*** RECORD EXCERPTS Section Begins ***

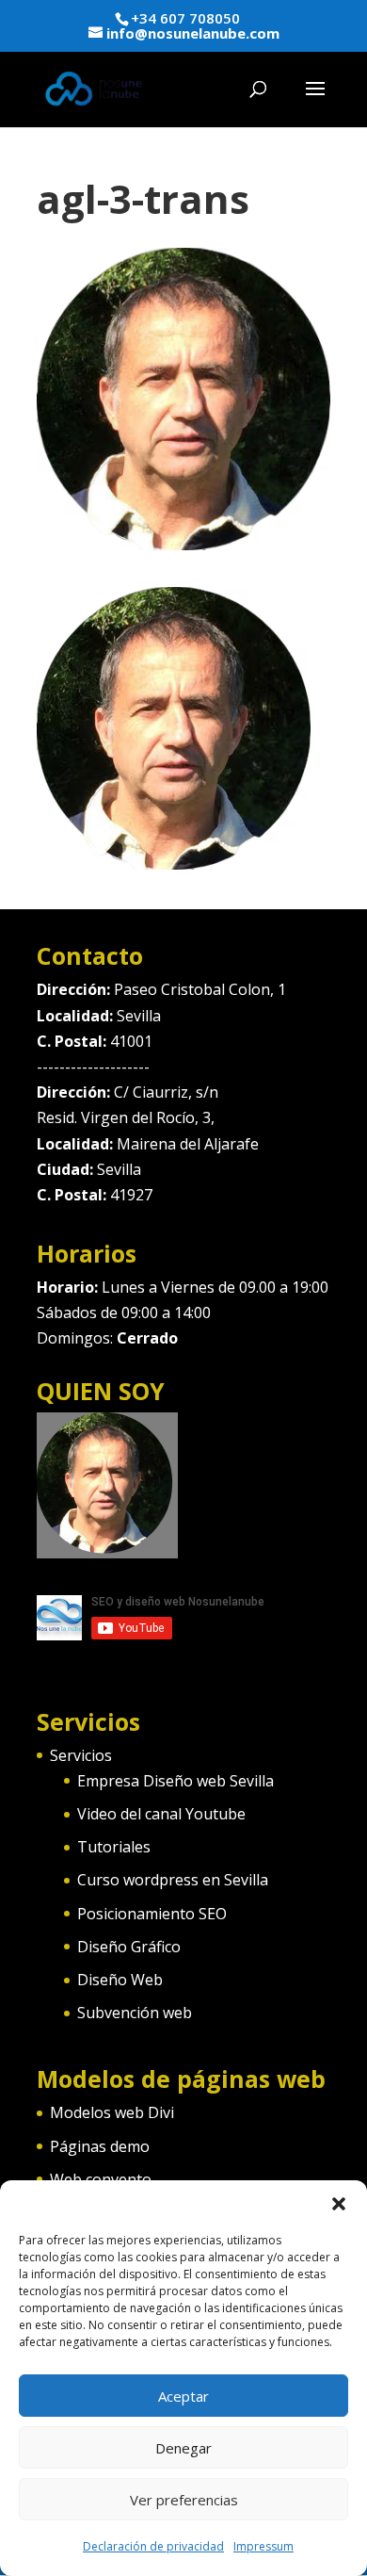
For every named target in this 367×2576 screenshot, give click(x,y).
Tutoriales (114, 1846)
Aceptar (183, 2396)
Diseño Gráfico (129, 1946)
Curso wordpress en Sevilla (172, 1879)
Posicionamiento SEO (152, 1913)
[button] (338, 2203)
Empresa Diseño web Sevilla (175, 1780)
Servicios (81, 1755)
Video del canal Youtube (161, 1813)
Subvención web (134, 2012)
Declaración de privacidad (153, 2546)
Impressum (263, 2546)
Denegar (183, 2447)
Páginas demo (100, 2146)
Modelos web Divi (112, 2112)
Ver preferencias (184, 2499)
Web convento (101, 2179)
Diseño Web (120, 1979)
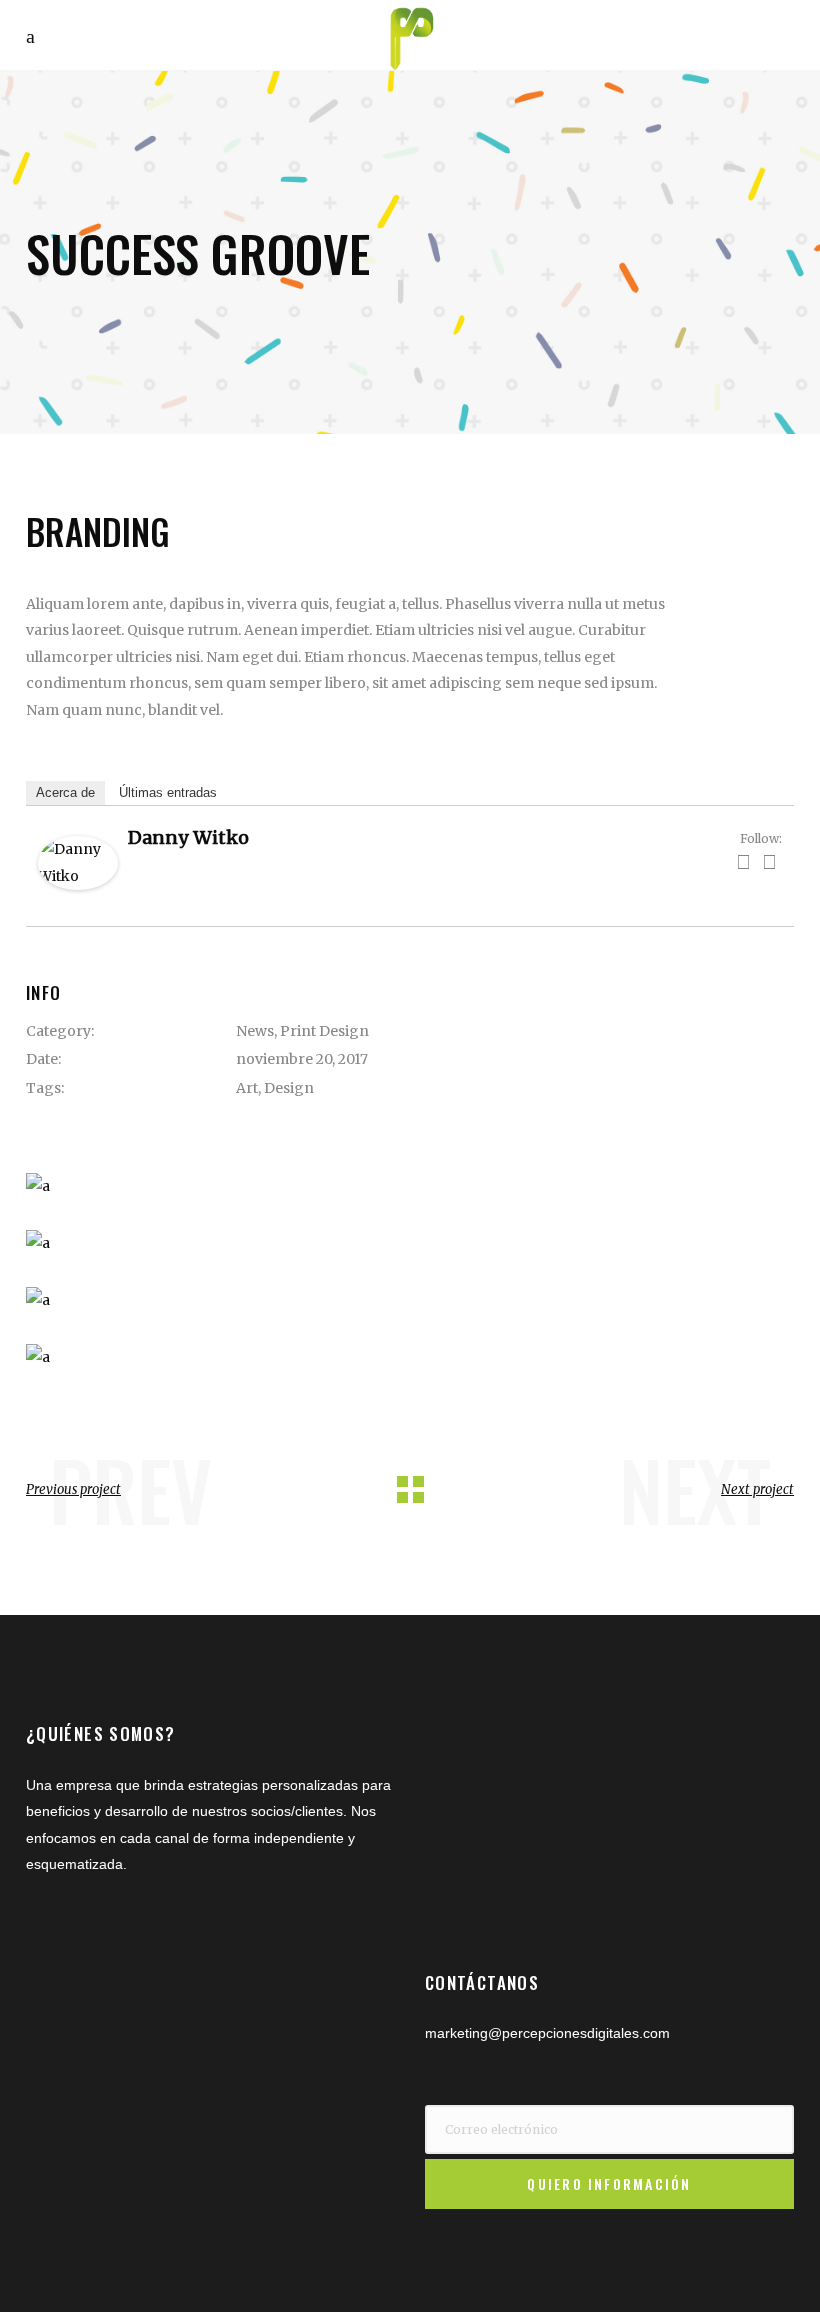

*** RECORD EXCERPTS Section Ends ***

◆ PROBLEM ◆
Return the line containing "Diseño Gráfico (129, 1946)" and every line after it through the end of the records above, exactly and nothing else, but not the pictures.

◆ ANSWER BOX ◆
Diseño Gráfico (129, 1946)
Curso wordpress en Sevilla (172, 1879)
Posicionamiento SEO (152, 1913)
[button] (338, 2203)
Empresa Diseño web Sevilla (175, 1780)
Servicios (81, 1755)
Video del canal Youtube (161, 1813)
Subvención web (134, 2012)
Declaración de privacidad (153, 2546)
Impressum (263, 2546)
Denegar (183, 2447)
Páginas demo (100, 2146)
Modelos web Divi (112, 2112)
Ver preferencias (184, 2499)
Web convento (101, 2179)
Diseño Web (120, 1979)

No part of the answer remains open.